Versioning Policy
Plumego follows a strict, conservative versioning policy.
Version numbers are not signals of progress or excitement.
They are signals of risk.
This document defines:
- How Plumego versions are structured
- What each version change means
- What guarantees users can rely on
- How breaking changes are handled
If you depend on Plumego in production,
this page matters more than any feature list.
Semantic Versioning (SemVer)
Plumego follows Semantic Versioning:
MAJOR.MINOR.PATCH
Each segment has a non-negotiable meaning.
PATCH Releases (x.y.Z)
Patch releases are the safest kind of change.
They may include:
- Bug fixes
- Documentation fixes
- Internal refactors that do not change behavior
- Performance fixes that preserve semantics
They must not include:
- API changes
- Behavior changes
- New public APIs
- Removal of any documented behavior
If a change alters observable behavior,
it does not belong in a patch release.
MINOR Releases (x.Y.z)
Minor releases are additive and backward compatible.
They may include:
- New public APIs
- New optional helpers
- Expanded documentation
- New reference pages
- Additional examples
They must not include:
- Breaking changes
- Removal of public APIs
- Semantic changes to existing behavior
Code compiled against an older minor version
must continue to work without modification.
MAJOR Releases (X.y.z)
Major releases are rare and deliberate.
They may include:
- Breaking API changes
- Removal of deprecated APIs
- Behavioral changes
- Core architectural shifts (rare)
Major releases require:
- Clear motivation
- Explicit migration guides
- Advance documentation
- Justification against design principles
A major version bump is treated as a last resort.
What Counts as a Breaking Change
The following are considered breaking changes:
- Changing a public API signature
- Changing middleware execution semantics
- Changing routing behavior
- Changing Context guarantees
- Removing or renaming public APIs
- Changing documented defaults
- Changing error semantics
If users must modify their code,
the change is breaking.
What Does Not Count as Breaking
The following are not breaking changes:
- Bug fixes restoring documented behavior
- Performance improvements with identical semantics
- Internal refactors
- Adding new APIs
- Improving error messages
- Expanding documentation
Observable correctness beats compatibility with bugs.
Deprecation Policy
Plumego prefers deprecation over removal.
Deprecation rules:
- Deprecated APIs remain functional
- Deprecation is documented explicitly
- Removal only happens in a future major release
- Deprecation periods are measured in releases, not days
Silent deprecation is forbidden.
Compatibility Guarantees
Within a major version, Plumego guarantees:
- Source compatibility
- Behavioral stability
- Documented semantics remain valid
If behavior diverges from documentation,
it is treated as a bug.
Documentation and Versioning
Documentation is versioned alongside code.
Rules:
- Reference reflects current version behavior
- Deprecated APIs are marked clearly
- Migration guides are written before release
- Changelogs reflect real impact, not marketing language
Undocumented changes are considered defects.
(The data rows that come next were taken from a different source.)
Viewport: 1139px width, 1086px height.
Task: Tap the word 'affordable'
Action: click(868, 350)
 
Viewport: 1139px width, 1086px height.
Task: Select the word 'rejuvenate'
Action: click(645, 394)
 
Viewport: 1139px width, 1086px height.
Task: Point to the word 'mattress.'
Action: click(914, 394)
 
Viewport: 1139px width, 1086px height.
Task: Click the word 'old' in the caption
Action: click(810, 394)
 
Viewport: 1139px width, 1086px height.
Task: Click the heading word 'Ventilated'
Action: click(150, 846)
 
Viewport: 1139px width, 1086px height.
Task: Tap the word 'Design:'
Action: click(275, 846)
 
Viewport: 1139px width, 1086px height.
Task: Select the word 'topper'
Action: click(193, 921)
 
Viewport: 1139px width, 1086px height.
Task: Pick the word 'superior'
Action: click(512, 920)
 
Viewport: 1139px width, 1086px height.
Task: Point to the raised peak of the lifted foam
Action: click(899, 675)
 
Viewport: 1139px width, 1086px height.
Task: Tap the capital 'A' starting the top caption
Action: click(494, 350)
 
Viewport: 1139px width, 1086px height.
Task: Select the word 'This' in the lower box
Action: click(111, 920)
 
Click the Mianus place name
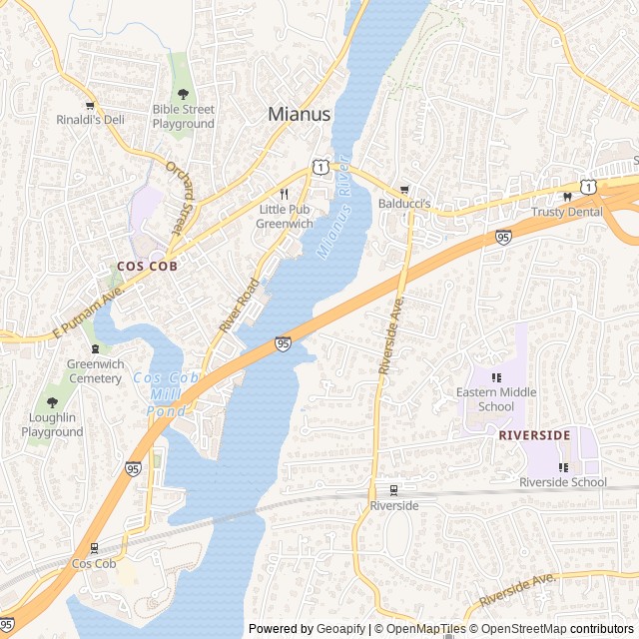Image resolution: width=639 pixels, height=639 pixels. (299, 114)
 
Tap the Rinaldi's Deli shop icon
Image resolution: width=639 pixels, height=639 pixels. (90, 104)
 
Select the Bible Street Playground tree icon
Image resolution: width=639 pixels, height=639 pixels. (183, 93)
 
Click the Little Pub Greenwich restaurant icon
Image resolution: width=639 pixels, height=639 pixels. (285, 194)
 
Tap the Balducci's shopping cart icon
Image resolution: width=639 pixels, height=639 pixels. (404, 189)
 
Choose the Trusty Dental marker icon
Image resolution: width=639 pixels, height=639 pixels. (567, 196)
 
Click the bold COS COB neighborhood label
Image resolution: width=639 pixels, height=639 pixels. (147, 267)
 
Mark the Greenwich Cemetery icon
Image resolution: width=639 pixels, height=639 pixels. (94, 348)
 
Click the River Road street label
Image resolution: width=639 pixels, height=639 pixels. (239, 306)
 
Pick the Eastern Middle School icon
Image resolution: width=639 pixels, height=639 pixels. (496, 376)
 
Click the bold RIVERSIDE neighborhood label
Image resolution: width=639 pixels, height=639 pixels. (534, 435)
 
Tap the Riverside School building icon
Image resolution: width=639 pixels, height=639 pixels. (562, 466)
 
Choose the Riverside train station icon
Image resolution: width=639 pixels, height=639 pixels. (393, 490)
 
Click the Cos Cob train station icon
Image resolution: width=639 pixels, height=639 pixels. (94, 547)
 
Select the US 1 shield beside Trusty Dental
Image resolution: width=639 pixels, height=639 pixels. (590, 187)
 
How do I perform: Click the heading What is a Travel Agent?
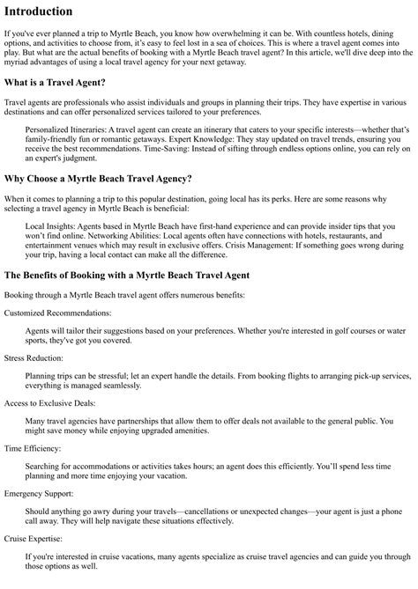55,83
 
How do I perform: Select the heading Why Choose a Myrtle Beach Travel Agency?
98,179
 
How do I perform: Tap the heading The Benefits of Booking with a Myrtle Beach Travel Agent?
127,275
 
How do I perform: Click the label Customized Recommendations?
57,313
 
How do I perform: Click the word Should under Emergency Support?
39,513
Versioning and Ecosystem Packages
Optional companion packages follow the same principles,
but may evolve independently.
Constraints:
- Core versioning is authoritative
- Companion packages must document compatibility ranges
- Core stability is never compromised for ecosystem convenience
Pre-1.0 Versions (If Applicable)
If Plumego ever enters a 0.x.y phase:
- APIs may change more frequently
- Stability guarantees are reduced
- Documentation still reflects intent
However, once 1.0.0 is released,
all rules in this document apply fully.
Why Plumego Is Conservative About Versions
Frequent breaking changes:
- Increase cognitive load
- Break trust
- Force unnecessary rewrites
- Reward short-term experimentation over long-term use
Plumego optimizes for:
- Longevity
- Predictability
- Institutional memory
Version numbers are part of that contract.
Summary
Plumego versioning is built on restraint.
- Patch means safe
- Minor means additive
- Major means deliberate breakage
Nothing else is acceptable.
If Plumego ever violates this policy,
it has failed its users.
Related Roadmap Pages
- Roadmap Overview — long-term direction
- Design Principles — constraints on change
- Non-Goals — what will never be added
- Planned Features — possible evolution paths
Versioning is not about progress —
it is about keeping promises over time.